## [What you need to do]
Write out the rows again, from the line holding "Task: Like ammybabe4realyahoo.co's comment" through the line holding "Action: 74,261", inclusive. Keep each request as it stands and add 31 to every coordinate in the answers.

━━━ Records for the exercise

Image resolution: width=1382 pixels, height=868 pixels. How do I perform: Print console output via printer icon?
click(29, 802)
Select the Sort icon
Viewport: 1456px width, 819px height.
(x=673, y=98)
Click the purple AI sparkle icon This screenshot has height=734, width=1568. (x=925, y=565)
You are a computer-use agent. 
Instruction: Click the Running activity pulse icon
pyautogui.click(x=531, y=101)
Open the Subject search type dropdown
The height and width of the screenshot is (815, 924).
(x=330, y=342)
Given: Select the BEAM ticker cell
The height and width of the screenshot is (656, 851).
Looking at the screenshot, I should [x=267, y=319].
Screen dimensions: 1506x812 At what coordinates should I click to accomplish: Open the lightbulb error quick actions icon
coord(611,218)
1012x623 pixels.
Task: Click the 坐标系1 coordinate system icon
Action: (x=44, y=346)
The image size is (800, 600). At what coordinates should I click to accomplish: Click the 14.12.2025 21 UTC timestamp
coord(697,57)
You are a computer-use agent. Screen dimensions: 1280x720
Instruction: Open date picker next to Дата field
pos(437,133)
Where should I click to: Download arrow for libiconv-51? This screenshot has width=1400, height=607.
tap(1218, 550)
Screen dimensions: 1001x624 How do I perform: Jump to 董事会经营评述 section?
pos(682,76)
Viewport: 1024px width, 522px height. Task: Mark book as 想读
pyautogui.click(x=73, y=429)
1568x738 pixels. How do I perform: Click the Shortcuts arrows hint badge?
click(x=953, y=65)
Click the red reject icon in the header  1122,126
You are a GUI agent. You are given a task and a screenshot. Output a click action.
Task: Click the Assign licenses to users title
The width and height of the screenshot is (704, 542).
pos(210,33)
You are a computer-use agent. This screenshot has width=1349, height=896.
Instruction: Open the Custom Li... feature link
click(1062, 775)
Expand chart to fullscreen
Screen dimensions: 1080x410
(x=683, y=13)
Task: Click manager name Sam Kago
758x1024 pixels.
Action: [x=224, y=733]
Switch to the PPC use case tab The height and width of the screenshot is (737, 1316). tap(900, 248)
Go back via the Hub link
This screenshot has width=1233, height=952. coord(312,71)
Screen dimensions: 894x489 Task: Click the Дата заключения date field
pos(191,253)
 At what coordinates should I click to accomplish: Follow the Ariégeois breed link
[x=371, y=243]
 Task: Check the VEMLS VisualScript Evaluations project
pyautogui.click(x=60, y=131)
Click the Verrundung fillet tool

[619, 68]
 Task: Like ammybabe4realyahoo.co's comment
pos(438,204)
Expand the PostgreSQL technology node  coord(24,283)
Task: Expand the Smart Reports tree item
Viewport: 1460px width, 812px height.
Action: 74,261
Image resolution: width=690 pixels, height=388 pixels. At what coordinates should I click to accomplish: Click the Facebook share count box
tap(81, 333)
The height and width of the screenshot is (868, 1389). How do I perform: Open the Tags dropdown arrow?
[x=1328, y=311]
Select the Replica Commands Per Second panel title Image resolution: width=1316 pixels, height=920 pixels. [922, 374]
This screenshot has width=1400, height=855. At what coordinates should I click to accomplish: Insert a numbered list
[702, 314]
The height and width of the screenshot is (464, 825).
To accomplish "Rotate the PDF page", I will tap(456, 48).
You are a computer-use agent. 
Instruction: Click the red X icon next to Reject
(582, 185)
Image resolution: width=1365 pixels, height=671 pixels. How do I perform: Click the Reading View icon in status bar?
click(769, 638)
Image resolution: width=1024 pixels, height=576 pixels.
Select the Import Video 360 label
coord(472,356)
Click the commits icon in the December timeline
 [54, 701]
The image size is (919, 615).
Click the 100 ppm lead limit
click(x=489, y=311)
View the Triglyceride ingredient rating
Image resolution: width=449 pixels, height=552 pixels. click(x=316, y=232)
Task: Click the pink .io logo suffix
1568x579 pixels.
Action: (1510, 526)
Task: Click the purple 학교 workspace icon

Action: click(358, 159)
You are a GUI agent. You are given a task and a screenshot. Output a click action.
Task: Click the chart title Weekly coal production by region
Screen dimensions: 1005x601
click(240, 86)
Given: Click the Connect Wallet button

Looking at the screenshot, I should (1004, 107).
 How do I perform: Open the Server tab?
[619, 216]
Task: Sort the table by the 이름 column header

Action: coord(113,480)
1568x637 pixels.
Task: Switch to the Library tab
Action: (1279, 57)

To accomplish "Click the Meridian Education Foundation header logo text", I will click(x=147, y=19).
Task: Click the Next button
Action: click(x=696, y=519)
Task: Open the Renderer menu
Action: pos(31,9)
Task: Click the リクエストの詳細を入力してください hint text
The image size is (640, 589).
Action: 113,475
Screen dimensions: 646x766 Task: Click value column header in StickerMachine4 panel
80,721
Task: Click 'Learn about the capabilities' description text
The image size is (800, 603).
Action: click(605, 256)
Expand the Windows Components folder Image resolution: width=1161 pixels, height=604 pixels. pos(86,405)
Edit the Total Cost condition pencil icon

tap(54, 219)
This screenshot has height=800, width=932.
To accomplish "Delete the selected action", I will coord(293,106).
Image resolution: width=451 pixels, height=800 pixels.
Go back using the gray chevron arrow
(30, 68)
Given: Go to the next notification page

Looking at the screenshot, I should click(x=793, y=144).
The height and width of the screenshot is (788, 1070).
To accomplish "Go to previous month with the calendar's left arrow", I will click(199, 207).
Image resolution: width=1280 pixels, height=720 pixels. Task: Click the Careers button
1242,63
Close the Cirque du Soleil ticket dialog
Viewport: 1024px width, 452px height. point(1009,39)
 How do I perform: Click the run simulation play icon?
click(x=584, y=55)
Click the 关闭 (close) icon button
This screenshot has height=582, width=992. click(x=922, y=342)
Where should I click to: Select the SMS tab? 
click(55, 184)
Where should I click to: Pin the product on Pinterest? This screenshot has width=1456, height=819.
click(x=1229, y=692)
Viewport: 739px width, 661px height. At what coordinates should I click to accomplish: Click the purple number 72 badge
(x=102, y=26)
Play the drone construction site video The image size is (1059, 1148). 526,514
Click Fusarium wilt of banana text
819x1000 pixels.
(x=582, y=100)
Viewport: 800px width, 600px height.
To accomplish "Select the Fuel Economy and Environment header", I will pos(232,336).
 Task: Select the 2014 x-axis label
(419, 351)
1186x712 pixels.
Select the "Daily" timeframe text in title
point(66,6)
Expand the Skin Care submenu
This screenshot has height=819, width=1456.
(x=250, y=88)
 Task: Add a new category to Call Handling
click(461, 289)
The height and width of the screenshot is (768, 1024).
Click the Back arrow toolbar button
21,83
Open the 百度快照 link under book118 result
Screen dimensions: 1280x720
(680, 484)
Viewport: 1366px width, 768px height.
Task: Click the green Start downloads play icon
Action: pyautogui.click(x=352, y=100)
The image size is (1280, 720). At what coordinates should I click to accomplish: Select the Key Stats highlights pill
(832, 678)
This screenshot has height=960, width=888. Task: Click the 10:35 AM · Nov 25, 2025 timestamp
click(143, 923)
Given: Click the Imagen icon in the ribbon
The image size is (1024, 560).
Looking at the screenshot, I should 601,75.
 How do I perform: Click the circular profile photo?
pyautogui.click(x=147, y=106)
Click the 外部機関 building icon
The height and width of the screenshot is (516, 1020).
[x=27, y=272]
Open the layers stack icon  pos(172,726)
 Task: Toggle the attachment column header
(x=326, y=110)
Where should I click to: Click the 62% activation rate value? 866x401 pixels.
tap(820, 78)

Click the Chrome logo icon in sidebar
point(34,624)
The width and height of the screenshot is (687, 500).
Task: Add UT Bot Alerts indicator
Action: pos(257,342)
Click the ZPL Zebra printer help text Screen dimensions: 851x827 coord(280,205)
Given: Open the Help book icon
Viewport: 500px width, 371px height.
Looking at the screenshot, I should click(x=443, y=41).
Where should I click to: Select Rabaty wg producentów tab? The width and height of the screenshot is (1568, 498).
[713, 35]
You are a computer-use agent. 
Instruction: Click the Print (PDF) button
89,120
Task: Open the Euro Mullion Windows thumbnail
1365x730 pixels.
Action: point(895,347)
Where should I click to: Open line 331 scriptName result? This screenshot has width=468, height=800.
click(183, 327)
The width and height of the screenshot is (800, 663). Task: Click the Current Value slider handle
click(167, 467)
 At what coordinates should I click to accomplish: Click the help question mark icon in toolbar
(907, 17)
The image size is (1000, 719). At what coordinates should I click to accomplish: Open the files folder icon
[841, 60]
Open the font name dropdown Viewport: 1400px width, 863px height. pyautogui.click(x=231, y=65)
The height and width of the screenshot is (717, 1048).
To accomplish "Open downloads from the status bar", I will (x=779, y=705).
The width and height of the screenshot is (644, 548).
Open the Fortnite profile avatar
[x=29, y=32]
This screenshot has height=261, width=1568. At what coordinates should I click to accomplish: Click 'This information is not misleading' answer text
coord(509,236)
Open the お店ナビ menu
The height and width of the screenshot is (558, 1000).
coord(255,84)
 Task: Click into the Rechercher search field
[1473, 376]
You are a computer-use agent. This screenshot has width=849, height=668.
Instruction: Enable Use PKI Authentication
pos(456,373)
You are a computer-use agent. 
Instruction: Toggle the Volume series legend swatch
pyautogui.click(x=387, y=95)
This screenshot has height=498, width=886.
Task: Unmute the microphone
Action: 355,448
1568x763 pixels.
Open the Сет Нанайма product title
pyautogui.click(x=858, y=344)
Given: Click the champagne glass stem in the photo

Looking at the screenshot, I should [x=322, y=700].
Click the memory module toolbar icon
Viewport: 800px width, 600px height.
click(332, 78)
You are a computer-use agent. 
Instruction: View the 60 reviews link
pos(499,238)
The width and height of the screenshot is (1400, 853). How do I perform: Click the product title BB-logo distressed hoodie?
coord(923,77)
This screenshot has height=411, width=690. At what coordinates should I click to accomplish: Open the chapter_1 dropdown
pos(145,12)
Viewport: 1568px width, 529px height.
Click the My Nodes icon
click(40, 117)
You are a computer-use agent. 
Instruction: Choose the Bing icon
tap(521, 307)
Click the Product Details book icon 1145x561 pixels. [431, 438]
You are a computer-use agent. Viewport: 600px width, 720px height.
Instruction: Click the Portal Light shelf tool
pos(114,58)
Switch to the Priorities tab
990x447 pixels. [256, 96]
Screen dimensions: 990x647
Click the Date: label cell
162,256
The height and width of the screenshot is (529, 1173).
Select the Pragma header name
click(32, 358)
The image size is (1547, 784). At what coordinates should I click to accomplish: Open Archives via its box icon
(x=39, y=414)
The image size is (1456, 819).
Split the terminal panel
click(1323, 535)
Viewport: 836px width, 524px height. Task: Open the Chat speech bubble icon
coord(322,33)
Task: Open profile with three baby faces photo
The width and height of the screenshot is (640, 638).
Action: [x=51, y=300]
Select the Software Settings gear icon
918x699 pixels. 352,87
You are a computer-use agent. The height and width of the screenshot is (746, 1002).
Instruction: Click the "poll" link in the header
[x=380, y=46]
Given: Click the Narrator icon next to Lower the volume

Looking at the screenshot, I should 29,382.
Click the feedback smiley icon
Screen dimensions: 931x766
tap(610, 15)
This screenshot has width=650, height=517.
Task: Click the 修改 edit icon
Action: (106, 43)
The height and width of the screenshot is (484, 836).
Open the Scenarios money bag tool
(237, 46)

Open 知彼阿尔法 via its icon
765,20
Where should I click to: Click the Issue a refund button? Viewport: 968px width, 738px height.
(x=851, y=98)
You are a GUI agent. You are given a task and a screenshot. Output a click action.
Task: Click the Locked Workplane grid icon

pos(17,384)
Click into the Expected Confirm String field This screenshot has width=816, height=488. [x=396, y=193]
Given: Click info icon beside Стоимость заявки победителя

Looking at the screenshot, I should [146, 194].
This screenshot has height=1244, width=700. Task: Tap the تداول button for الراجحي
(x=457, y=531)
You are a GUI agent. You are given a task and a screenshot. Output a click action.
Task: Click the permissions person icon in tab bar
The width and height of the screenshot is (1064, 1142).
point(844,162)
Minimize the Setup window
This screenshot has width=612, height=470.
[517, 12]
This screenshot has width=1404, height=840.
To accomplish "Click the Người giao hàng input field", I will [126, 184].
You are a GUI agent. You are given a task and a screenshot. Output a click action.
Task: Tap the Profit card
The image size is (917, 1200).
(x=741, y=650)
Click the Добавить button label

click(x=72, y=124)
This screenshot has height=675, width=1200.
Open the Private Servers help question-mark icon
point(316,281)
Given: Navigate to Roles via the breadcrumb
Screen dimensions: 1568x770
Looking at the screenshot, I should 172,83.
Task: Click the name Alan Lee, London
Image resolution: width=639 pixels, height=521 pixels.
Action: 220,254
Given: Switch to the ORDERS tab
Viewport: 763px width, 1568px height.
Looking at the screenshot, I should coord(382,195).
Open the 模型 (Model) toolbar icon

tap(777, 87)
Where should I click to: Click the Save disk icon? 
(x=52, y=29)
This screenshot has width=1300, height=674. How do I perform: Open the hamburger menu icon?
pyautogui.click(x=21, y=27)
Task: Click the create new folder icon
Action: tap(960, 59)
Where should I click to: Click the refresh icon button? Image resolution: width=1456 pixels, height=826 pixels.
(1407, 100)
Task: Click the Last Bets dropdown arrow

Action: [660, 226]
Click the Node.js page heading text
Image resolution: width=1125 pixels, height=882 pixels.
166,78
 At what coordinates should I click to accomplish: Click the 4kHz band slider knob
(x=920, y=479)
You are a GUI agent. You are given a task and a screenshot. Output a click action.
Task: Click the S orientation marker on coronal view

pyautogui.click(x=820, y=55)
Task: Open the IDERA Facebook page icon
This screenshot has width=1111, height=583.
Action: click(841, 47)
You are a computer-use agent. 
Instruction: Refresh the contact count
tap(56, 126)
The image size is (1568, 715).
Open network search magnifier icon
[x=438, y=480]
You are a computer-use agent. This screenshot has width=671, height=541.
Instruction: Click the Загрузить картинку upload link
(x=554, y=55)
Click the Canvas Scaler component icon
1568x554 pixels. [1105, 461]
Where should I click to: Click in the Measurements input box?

━━━━━━

## [Answer in full]
 Task: Like ammybabe4realyahoo.co's comment
pos(469,235)
Expand the PostgreSQL technology node  coord(55,314)
Task: Expand the Smart Reports tree item
Viewport: 1460px width, 812px height.
Action: 105,292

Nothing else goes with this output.